Problem
Would you please restate all of the entries exactly, apart from the pictures?

+++ Available data +++

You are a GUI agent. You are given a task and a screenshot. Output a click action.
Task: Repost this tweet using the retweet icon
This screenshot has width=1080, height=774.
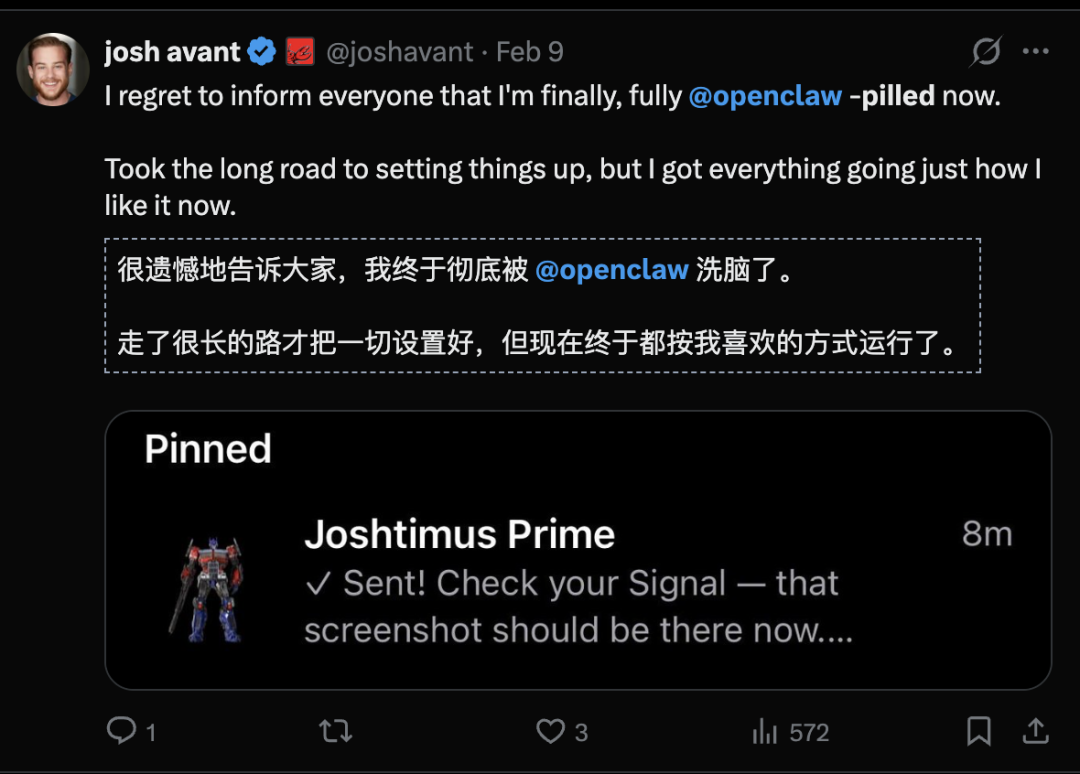336,731
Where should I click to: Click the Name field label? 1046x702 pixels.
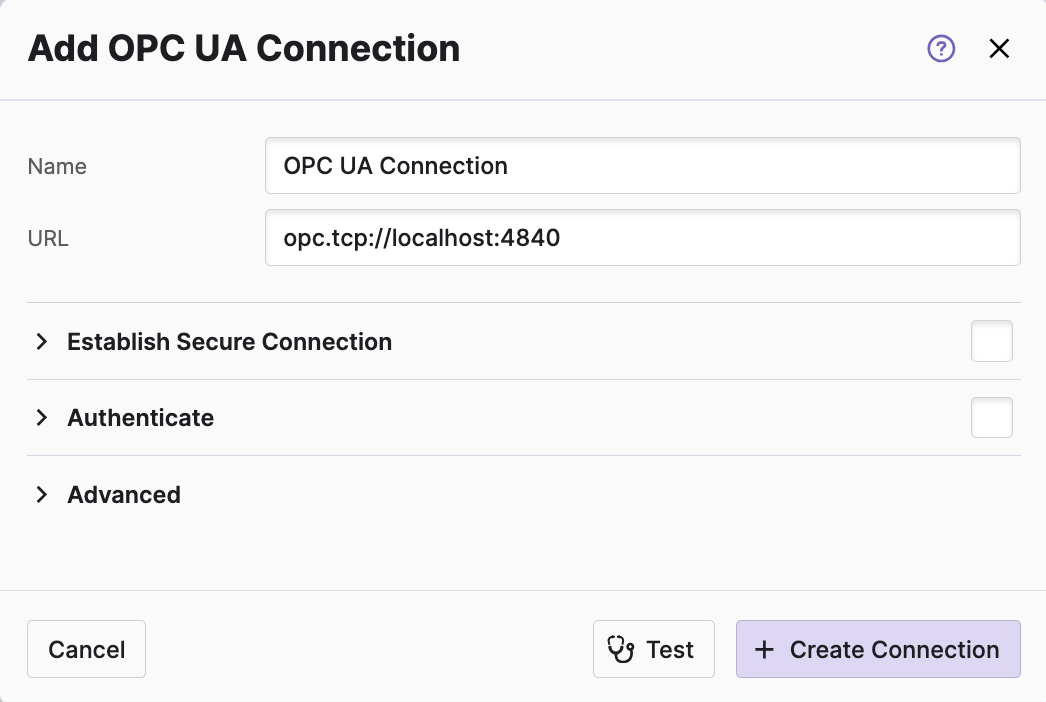(57, 167)
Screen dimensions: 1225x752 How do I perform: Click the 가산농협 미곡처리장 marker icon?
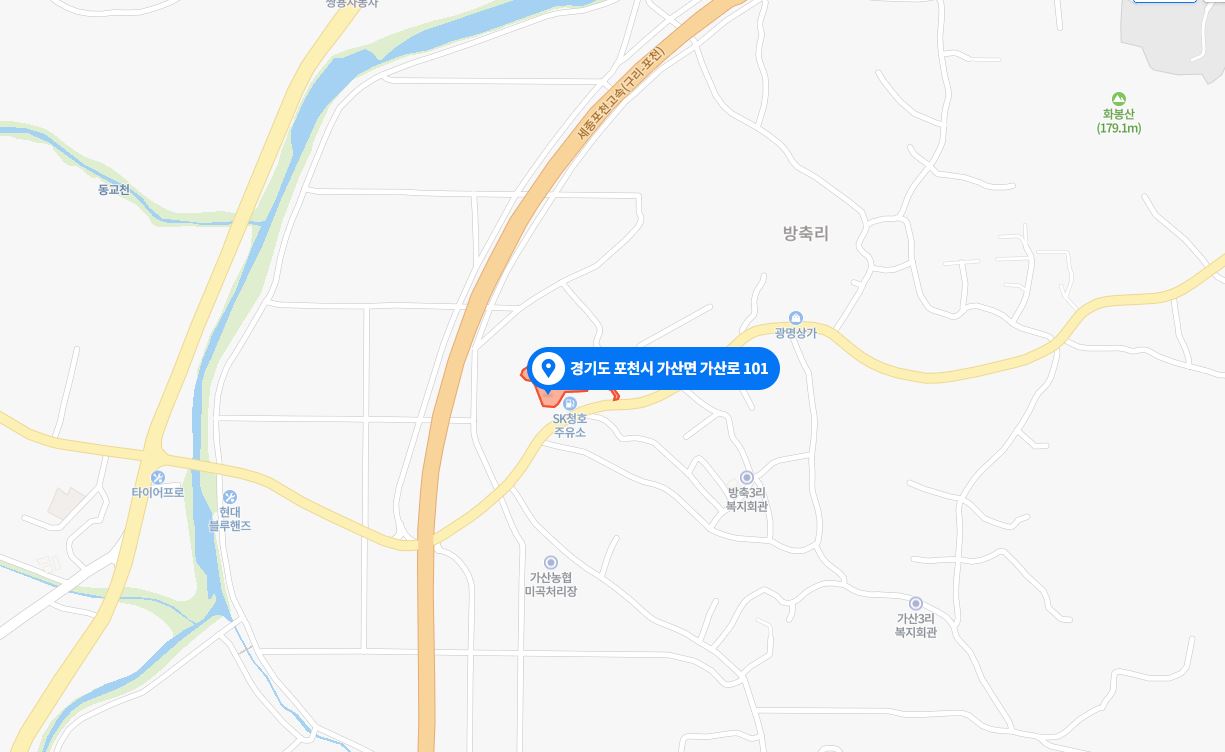point(550,562)
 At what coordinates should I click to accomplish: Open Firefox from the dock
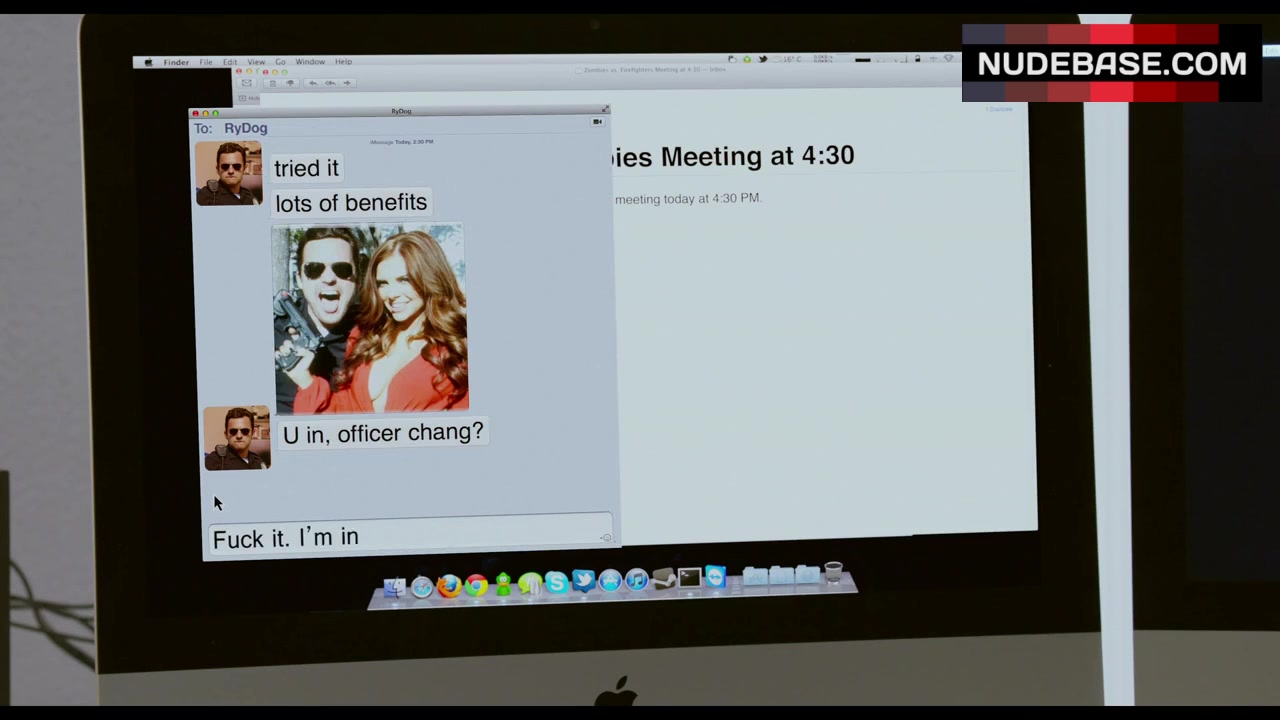449,586
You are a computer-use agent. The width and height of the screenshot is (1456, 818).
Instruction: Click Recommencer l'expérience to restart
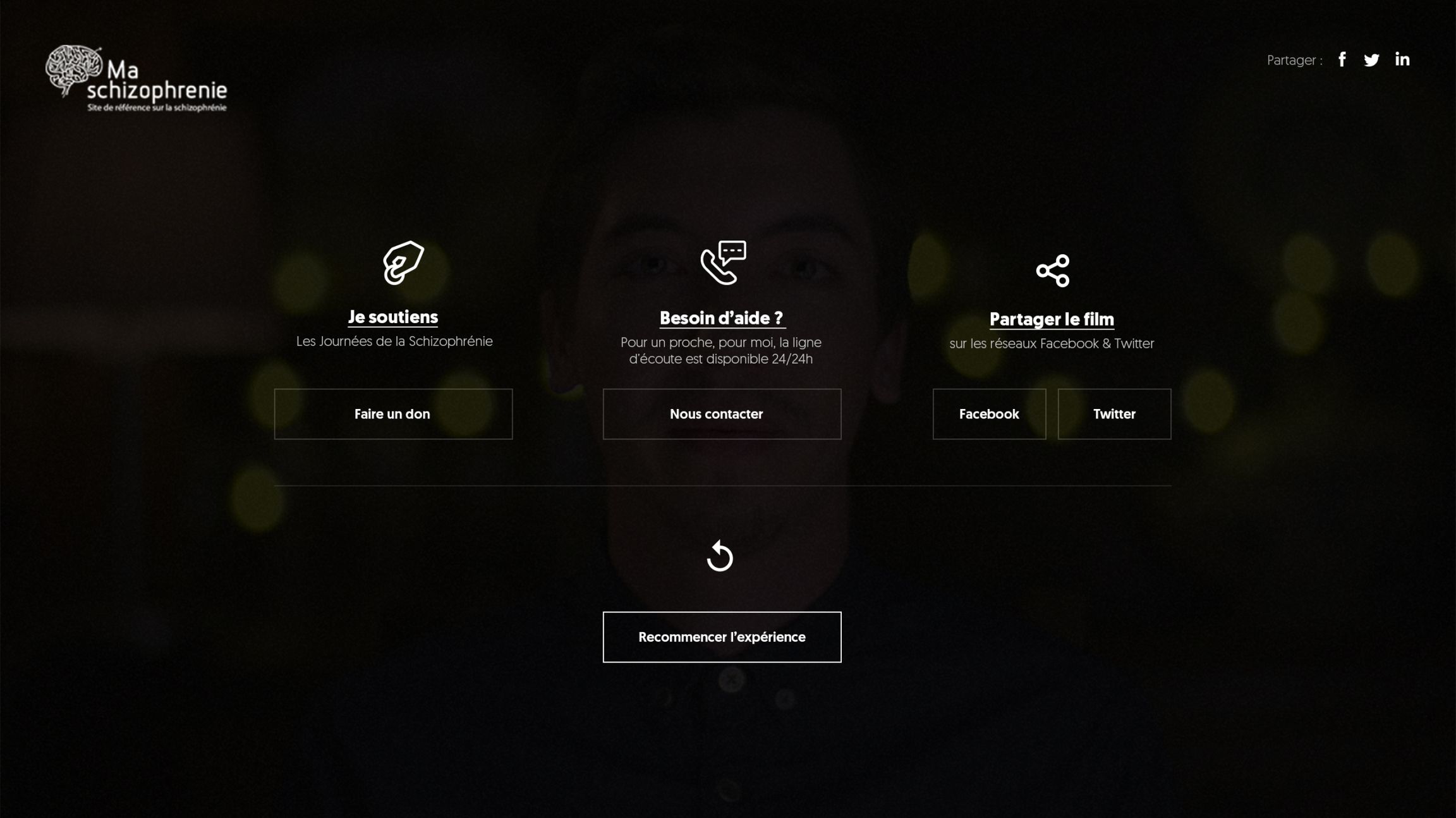pos(722,637)
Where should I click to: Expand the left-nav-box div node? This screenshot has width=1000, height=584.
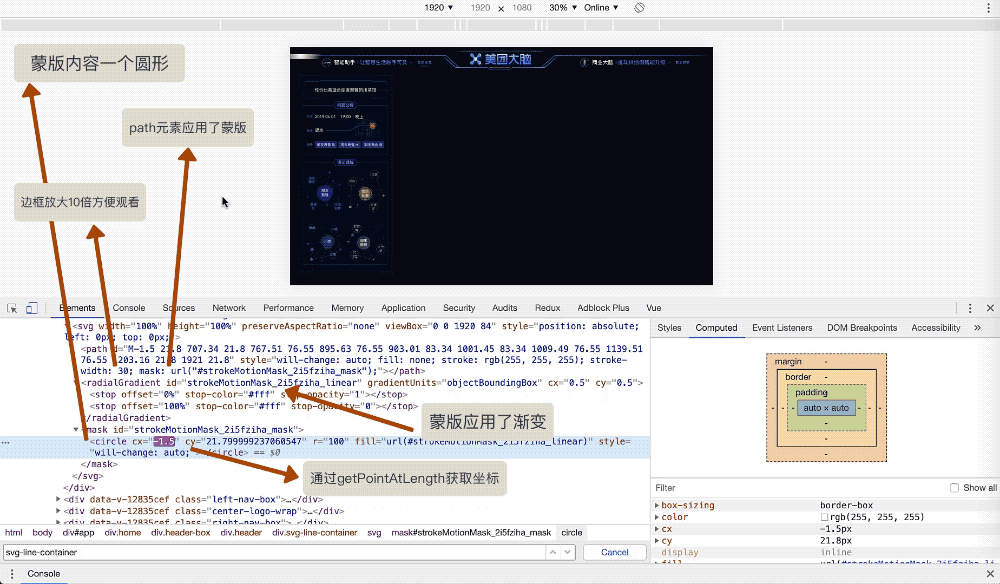pos(58,499)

+++

Result of this task
You are a GUI agent. You are given a task and a screenshot. Output a click action.
Task: Repost this tweet using the retweet icon
This screenshot has width=1080, height=774.
336,731
Where should I click to: Click the Name field label? 1046x702 pixels.
(57, 167)
Screen dimensions: 1225x752 How do I perform: Click the 가산농협 미곡처리장 marker icon?
point(550,562)
 At what coordinates should I click to accomplish: Open Firefox from the dock
449,586
You are a computer-use agent. The width and height of the screenshot is (1456, 818).
Instruction: Click Recommencer l'expérience to restart
pos(722,637)
Where should I click to: Expand the left-nav-box div node? This screenshot has width=1000, height=584.
pos(58,499)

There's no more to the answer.